Um grupo de pacientes cegos conseguiu retomar a leitura graças a um implante revolucionário nos olhos que foi testado em um hospital em Londres. Um cirurgião que realizou o procedimento em cinco pacientes no hospital Moorfields Eye, em Londres, descreve os resultados do estudo como “incríveis”.

Uma das pacientes, Sheila Irvine, de 70 anos, que é oficialmente cega, compartilhou com a BBC a emoção de poder ler e fazer palavras cruzadas novamente, descrevendo a sensação como algo fora deste mundo.

Desenvolvida por um estudo internacional, a tecnologia oferece esperança para indivíduos com atrofia geográfica (AG), uma forma avançada de degeneração macular relacionada à idade (DMRI). A Retina Brasil, uma organização sem fins lucrativos dedicada à saúde ocular, destaca que a DMRI é uma das principais causas de perda de visão em pessoas acima de 50 anos.

O novo procedimento consiste na inserção de um minúsculo microchip fotovoltaico sob a retina, com a espessura de um fio de cabelo humano, que permite aos pacientes recuperar parcialmente a visão por meio do processamento de imagens enviadas por uma câmera de vídeo embutida em óculos especiais.

O cirurgião oftalmológico Mahi Muqit, responsável pela parte britânica do estudo, descreve a tecnologia como pioneira e transformadora, destacando sua capacidade de proporcionar aos pacientes uma visão significativa para atividades do dia a dia, como ler e escrever.

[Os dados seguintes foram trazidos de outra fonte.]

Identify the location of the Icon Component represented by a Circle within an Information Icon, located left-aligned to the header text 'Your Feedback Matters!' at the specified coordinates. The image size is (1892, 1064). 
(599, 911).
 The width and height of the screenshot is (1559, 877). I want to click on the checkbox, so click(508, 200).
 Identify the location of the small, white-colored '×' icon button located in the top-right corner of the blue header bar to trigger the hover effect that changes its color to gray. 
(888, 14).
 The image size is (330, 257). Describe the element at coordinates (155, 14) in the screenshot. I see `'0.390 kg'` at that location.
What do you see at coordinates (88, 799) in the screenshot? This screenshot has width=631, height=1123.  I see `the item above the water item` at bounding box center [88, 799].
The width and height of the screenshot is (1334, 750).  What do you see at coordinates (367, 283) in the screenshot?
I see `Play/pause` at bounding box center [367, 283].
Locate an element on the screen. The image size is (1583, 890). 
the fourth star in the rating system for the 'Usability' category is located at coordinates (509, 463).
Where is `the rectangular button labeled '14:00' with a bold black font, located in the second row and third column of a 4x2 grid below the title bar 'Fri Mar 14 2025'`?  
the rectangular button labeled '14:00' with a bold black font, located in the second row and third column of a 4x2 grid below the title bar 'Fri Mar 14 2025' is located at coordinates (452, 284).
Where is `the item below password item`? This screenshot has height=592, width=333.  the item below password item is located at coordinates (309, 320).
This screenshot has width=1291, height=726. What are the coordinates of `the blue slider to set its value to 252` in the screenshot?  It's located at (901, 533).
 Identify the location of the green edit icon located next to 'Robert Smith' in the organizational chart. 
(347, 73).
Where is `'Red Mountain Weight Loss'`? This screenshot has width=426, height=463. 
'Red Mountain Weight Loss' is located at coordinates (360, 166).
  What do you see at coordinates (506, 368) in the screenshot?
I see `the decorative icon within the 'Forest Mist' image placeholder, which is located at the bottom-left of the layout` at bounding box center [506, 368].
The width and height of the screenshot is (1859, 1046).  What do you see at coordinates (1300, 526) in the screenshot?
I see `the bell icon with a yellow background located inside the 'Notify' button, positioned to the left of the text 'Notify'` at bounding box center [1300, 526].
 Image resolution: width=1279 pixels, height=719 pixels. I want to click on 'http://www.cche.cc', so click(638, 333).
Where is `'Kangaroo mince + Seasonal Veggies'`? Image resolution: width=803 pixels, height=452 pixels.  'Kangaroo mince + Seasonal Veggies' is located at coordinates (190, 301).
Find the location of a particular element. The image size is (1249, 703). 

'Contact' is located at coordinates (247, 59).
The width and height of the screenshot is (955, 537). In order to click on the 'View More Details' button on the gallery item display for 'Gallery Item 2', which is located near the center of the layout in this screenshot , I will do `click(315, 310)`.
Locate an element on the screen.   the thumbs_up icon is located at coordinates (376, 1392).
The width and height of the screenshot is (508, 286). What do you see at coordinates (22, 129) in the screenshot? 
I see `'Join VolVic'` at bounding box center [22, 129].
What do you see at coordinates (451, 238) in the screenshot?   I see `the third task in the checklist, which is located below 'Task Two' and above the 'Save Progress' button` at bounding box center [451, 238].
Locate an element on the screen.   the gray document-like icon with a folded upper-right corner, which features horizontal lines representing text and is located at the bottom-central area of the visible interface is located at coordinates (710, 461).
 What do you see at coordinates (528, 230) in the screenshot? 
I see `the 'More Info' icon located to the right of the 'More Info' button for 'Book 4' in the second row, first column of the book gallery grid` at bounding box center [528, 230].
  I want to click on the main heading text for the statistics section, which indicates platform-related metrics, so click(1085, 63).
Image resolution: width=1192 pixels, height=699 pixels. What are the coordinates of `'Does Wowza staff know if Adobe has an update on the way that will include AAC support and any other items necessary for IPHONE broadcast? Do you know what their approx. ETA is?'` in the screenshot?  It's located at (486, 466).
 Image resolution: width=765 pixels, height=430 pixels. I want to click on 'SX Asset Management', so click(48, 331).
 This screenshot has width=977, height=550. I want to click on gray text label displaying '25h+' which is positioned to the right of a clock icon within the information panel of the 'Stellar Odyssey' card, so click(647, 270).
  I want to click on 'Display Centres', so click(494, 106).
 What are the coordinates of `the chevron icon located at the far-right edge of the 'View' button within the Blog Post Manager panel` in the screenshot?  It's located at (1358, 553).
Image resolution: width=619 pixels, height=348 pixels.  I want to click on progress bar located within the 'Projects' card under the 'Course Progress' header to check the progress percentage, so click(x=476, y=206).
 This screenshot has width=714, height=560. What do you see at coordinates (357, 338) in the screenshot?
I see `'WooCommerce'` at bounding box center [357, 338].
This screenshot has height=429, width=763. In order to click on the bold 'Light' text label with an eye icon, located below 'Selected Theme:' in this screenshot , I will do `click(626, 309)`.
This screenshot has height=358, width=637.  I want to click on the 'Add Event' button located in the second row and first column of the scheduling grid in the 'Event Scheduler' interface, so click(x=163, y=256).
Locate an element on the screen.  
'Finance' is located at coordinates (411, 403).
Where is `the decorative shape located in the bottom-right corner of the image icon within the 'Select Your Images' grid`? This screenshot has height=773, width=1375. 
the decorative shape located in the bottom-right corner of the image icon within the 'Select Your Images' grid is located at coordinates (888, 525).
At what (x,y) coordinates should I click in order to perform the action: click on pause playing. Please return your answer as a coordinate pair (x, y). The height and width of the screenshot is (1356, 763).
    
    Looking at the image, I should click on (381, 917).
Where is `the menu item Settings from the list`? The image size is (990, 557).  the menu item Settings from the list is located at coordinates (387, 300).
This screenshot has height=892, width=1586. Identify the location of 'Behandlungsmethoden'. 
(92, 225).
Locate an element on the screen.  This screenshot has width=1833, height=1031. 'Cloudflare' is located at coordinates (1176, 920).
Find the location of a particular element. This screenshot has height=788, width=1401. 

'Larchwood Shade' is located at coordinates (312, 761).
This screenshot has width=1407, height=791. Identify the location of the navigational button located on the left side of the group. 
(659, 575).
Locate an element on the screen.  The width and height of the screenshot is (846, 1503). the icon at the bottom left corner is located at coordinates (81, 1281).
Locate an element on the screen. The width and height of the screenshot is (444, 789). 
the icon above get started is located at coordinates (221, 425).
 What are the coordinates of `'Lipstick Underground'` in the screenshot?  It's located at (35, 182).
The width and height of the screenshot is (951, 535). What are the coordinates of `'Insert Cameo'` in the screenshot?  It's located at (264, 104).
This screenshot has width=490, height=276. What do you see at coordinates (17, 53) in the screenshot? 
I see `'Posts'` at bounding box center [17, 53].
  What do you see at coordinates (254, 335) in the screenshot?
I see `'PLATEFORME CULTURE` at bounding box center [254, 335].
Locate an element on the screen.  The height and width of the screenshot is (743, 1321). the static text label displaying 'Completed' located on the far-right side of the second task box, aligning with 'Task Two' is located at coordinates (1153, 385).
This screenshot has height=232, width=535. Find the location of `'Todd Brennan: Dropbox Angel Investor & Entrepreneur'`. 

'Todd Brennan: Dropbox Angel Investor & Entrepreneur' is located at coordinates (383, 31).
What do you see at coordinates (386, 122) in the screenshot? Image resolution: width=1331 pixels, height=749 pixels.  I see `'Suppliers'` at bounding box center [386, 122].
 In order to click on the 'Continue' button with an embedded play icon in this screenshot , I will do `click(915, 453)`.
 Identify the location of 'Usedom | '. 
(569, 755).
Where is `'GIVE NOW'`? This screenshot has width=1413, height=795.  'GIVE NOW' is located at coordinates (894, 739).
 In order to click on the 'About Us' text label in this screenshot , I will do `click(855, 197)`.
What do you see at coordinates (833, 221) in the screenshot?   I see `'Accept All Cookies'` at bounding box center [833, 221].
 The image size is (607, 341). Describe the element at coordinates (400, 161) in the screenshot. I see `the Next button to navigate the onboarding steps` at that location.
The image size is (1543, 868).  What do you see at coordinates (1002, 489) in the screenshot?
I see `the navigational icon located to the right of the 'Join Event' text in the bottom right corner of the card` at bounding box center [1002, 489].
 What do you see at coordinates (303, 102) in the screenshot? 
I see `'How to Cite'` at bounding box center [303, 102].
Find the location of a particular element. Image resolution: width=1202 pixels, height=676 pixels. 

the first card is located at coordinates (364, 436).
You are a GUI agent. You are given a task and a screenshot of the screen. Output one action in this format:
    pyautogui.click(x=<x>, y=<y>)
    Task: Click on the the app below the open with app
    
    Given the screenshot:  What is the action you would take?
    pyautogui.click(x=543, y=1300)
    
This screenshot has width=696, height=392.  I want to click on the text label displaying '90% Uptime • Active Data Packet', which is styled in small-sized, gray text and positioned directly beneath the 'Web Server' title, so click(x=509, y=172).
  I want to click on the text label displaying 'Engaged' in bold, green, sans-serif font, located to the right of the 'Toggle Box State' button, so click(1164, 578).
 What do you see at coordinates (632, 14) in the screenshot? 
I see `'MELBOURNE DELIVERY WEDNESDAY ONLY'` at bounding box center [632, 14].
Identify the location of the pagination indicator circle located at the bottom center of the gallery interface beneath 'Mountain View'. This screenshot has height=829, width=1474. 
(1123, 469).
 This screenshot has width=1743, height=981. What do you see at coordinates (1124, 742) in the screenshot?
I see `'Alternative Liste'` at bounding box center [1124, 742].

Os resultados do estudo, publicados no New England Journal of Medicine, demonstraram melhorias significativas na capacidade de leitura de pacientes com atrofia geográfica. Dos 27 pacientes que receberam o implante, 27 conseguiram ler utilizando a visão central, com uma melhora média de 25 letras em uma tabela oftalmológica após um ano.

Ao proporcionar a capacidade de leitura a Sheila, que anteriormente não conseguia enxergar nenhuma letra sem o implante, o procedimento se mostrou ainda mais impactante.

A evolução de Sheila evidencia o progresso alcançado com o implante, permitindo-lhe ler correspondências, livros e realizar quebra-cabeças visualmente desafiadores, algo que ela jamais imaginou voltar a fazer.

Embora o dispositivo ainda não esteja disponível comercialmente, espera-se que sua disponibilidade para pacientes do serviço público de saúde britânico (NHS) seja possível nos próximos anos. A rápida evolução tecnológica é celebrada por Sheila, que se diz grata por fazer parte desse avanço.

Sheila não utiliza o dispositivo ao ar livre, optando por reservar seu uso para atividades específicas em casa, onde consegue melhor concentração. Ela compartilha sua felicidade e surpresa com as possibilidades que a tecnologia oferece, ressaltando sua gratidão por estar inserida nesse contexto inovador.